Mein Garten, meine Verantwortung

Jetzt bin ich einmal wieder die absolute Spaßbremse. „Meine Scholle gehört mir und ich mache damit was ich möchte, basta!“ Habe ich tausendmal gehört und NEIN ganz so einfach ist es nicht. Nicht jeder hat einen eigenen Garten egal ob gemietet, gepachtet oder gekauft. Nur jeder der einen hat, übernimmt für die Zeit in der er den Garten, den Boden nutzt Verantwortung.

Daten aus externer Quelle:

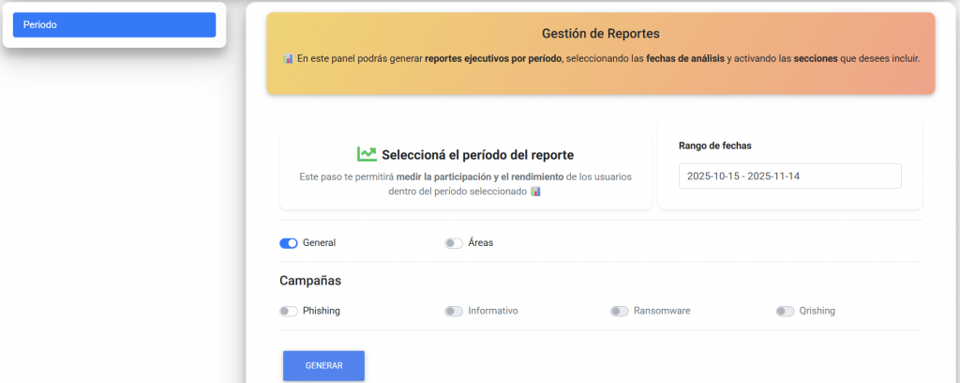Click the 'Rango de fechas' label
This screenshot has height=383, width=960.
click(x=714, y=146)
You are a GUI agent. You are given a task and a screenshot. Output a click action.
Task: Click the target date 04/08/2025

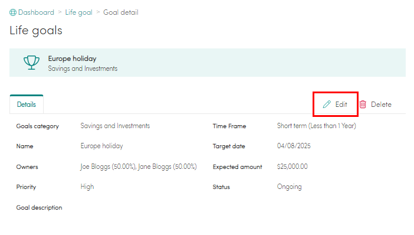click(294, 146)
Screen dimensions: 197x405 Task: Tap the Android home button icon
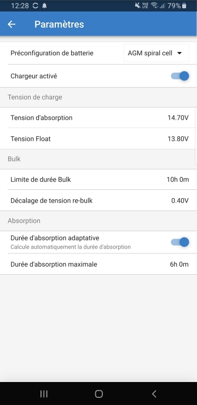click(99, 394)
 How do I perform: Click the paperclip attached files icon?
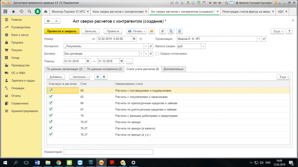[163, 31]
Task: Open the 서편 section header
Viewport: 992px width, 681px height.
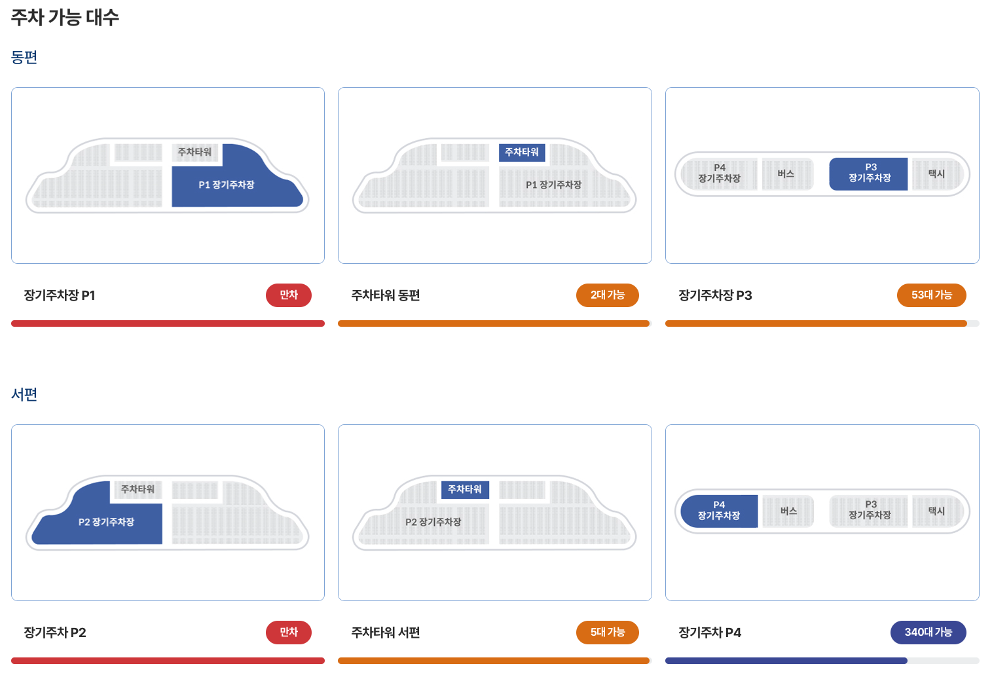Action: click(x=24, y=394)
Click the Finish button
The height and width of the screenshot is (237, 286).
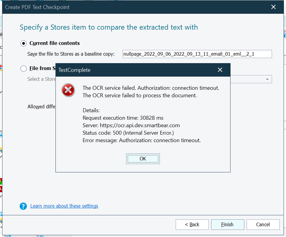227,224
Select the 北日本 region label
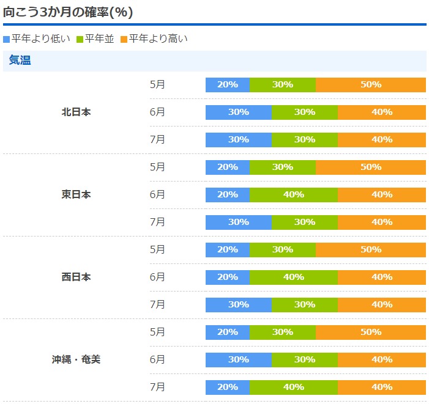The image size is (429, 404). 76,112
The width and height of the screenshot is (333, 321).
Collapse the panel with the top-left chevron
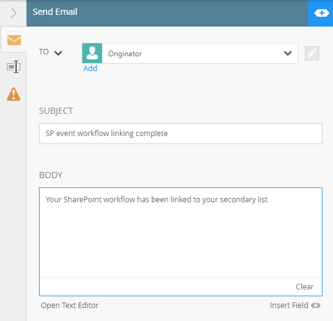(x=14, y=13)
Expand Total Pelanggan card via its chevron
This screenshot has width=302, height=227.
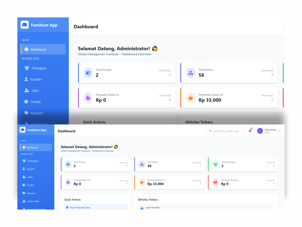(x=274, y=166)
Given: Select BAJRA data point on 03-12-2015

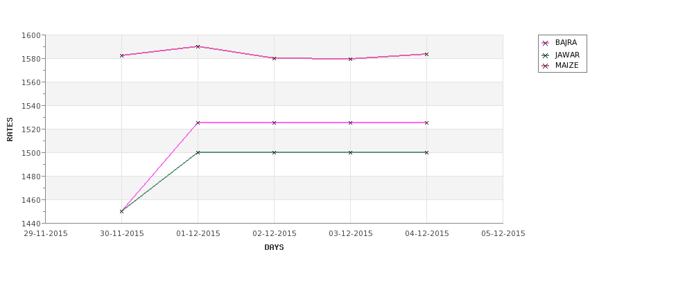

Ich spreche von Erde, Wasser und insbesondere den Lebensformen ohne welche wir nicht leben können. Da sind die vielen Nützlinge wie Bienen, Hummeln, Marienkäfer, Florfliegen, Raubwanzen oder Regenwürmer auch viele Nematodenarten und anderes „Bodenleben“.

  • Unsere Aufgaben?
  • Wie wäre es mit nicht vergiften und einen Beitrag zum Schutz und Erhalt leisten? 
  • Fertig, easy oder?

LINK : Boden lebt  — LINK : Bodenlehrpfade Beiträge vom Bayerisches Landesamt für Umwelt.

Die Erde, der Boden – ein höchst komplexer Lebensraum ist immer noch, man glaubt es kaum, relativ wenig oder zumindest nicht ausreichend erforscht und verstanden. Einen Boden zu bewirtschaften und über Jahre gesund und ertragreich zu halten ist eine echte Herausforderung. Dabei gilt es nicht zu vergessen – Bodenschutz ist Wasserschutz! Der 5. Dezember ist DER Tag des Jahres – der Tag des schlechten Gewissens eines jeden Gärtners. Weltbodentag LINK : United Nations – 5. Dezember, ok, Du wusstest es bisher nicht. Du bist entschuldigt bis genau jetzt! Das war es, ab heute gibt es keine Ausrede mehr!

Wie bin ich zu diesem Thema gekommen? Ganz einfach und wieder einmal naiv. Wer Gemüse ernten will, kommt um Dünger egal in welcher Form, nicht herum. Der „normale Kreislauf“ sieht vor, dass alle Organik (Blätter und Früchte) mehr oder weniger an Ort und Stelle verbleiben, dem Boden wieder zugeführt werden. Jetzt komme ich – der Mensch und entnehme die Früchte, Blätter oder Knollen (die Energie und Nährstoffe) esse sie auf und was davon übrig bleibt, entsorge ich über die Kläranlage nach sonst irgendwohin, auf und davon.

Das Blaukorn, immer noch der Standard Dünger, ich habe damals diesen Beutel angesehen und nee, nee das wollte ich nicht. Inzwischen habe ich natürlich auch gelernt: „Blaukorn ist so preiswert wie ungeeignet für die Erhaltung eines gesunden Bodens.“ Ja, ich bin Lehrling meines Bodens und ich lerne in Kursen die jährlich zum Weltbodentag angeboten werden, etwas dazu. Ich mache Fehler, jedes Jahr neue. Das Wetter und die Vielfalt an Pflanzen sind eine echte Herausforderung.

Gegen tote Gärten, ein bisschen Naturschutz im Garten , geht immer.

LINK : Mein Küchengarten – Mein Ziel ist es, einen Garten zu schaffen, der mir und „meinen Kollegen“ einen Lebensraum, einen Erholungsort bietet UND bei mäßigem Aufwand schön, abwechslungsreich und dabei auch noch lecker ist.

Meine Kollegen, ohne die es einfach nicht geht.  Wenn es ihnen nicht gut geht habe ich viel Arbeit, sehr viel Arbeit.